Nel 1305 era signore di Roccagloriosa, Montecalvo e Buonalbergo Matteo Mansella. Ci è pervenuta pure una notizia dell’età aragonese. Roccagloriosa era posseduta dai Sanseverino quando nel 1475 Guglielmo di Sanseverino, signore di Rocca, ottenne da Sisto IV di poter riedificare il monastero entro le mura.
Nel 1501 re Alfonso II vendette il feudo a Giovan B. Carafa, conte di Policastro. Dopo l’incursione di Dragut rais del 12 luglio 1552, Roccagloriosa aveva subito «maximum incendium et ruinam» con oltre 100 abitanti uccisi o deportati come schiavi, il villaggio venne perciò esentato dai pagamenti fiscali per 3 anni. Ad istanza dei creditori del Carafa il feudo venne messo all'asta. L'acquistò per d. 11.450 Giovanni Antonio Lanario il 25 maggio 1576. Nel 1579 i Carafa, evidentemente rientrati in possesso del feudo, vendettero Roccagloriosa a Pompeo Capece, dal quale l'acquistò Matteo d'Afflitto per d. 12.300. Nel 1618 Roccagloriosa contava 1566 abitanti.
Le chiese di S. Giacomo (era dove ora sorge il cimitero) e di S. Giovanni in Fonte (attuale parrocchiale) pare siano appartenute all'Ordine di Malta.

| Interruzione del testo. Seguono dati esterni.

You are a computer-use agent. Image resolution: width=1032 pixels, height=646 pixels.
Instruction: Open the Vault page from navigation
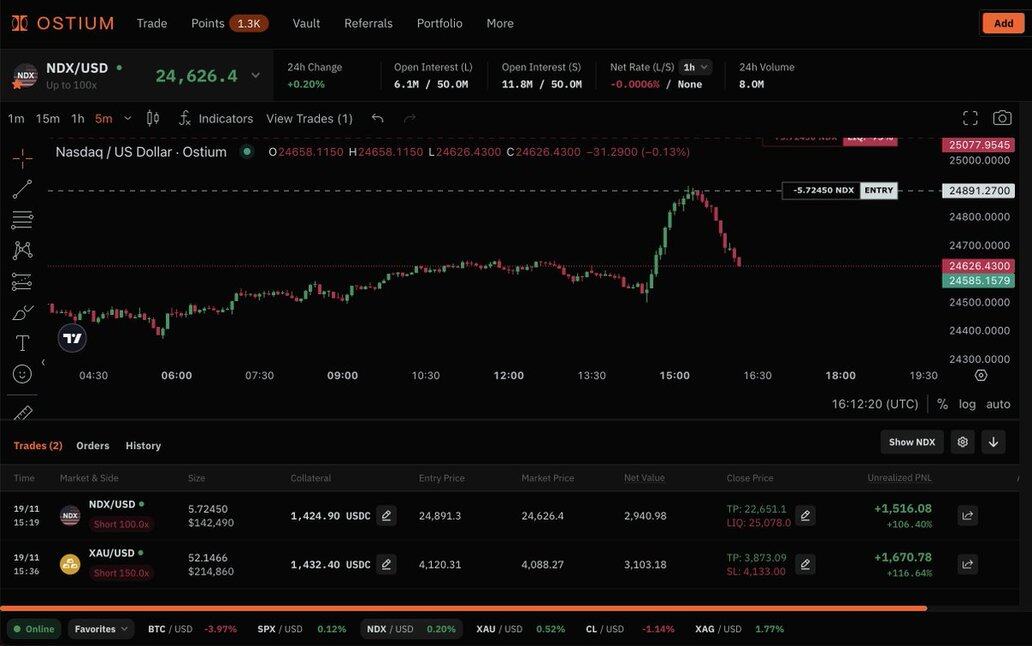coord(306,23)
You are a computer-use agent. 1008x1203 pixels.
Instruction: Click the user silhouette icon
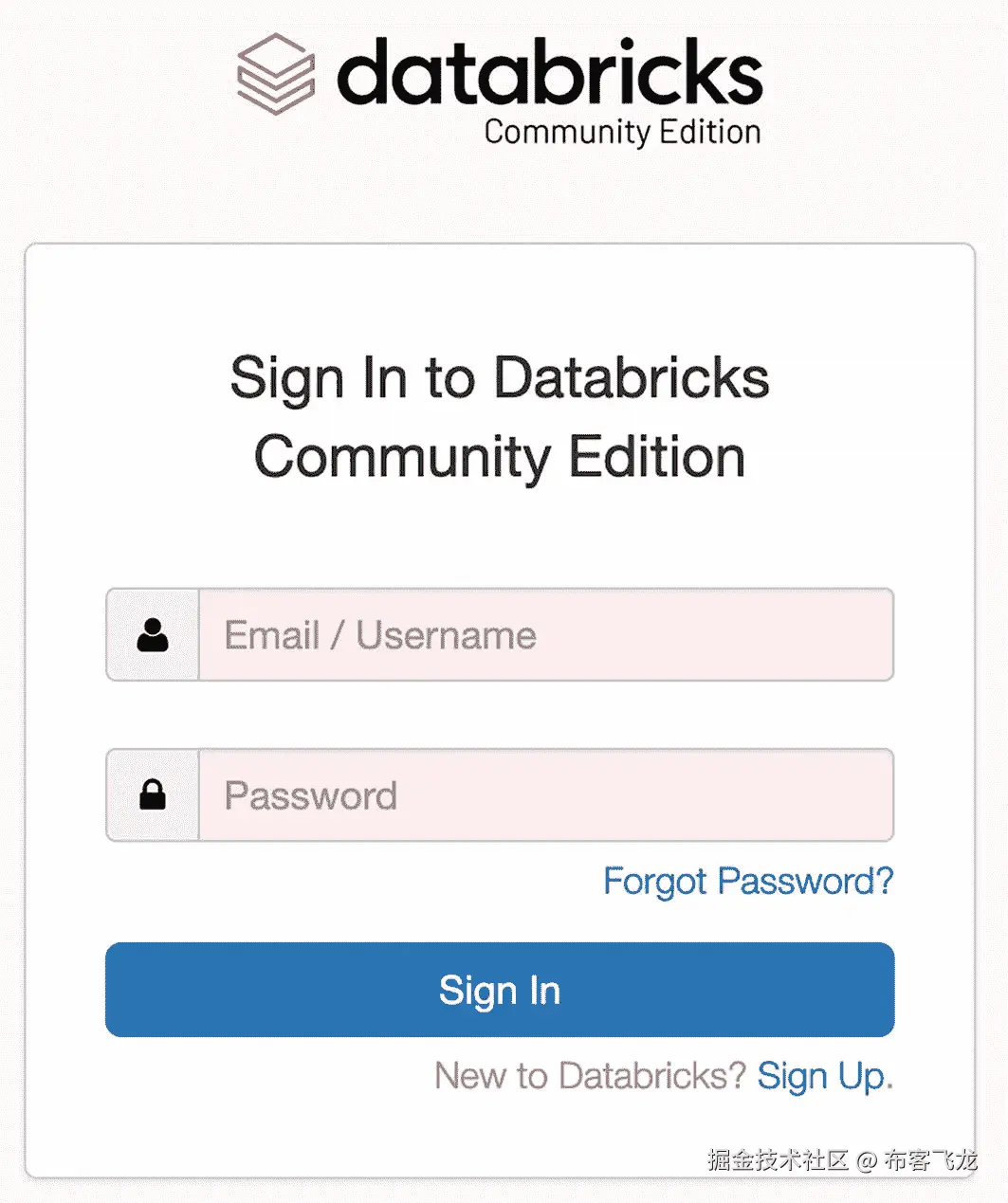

VERITÀ O LEGGENDA POPOLARE?
Nel recarmi a Roccagloriosa per il servizio fotografico, insieme al mio amico fedele Carmine Serra, una donna del luogo molto anziana, ci raccontava una storia sulle origini del grande Totò che riporto fedelmente: “La madre di Totò era di Roccagloriosa: si trattava di una cameriera dalla cui relazione con il marchese De Curtis, nacque il principe della risata. La madre di Antonio De Curtis si chiamava in realtà Maria Marotta. Subito dopo la nascita, la piccola Maria sarebbe cresciuta nel palazzo della famiglia De Curtis, a Roccagloriosa, dove avrebbe ricoperto per anni l'incarico di cameriera del marchese. Il grande Totò sarebbe il frutto dell'unione, rimasta sempre segreta, tra il marchese e Maria Marotta”.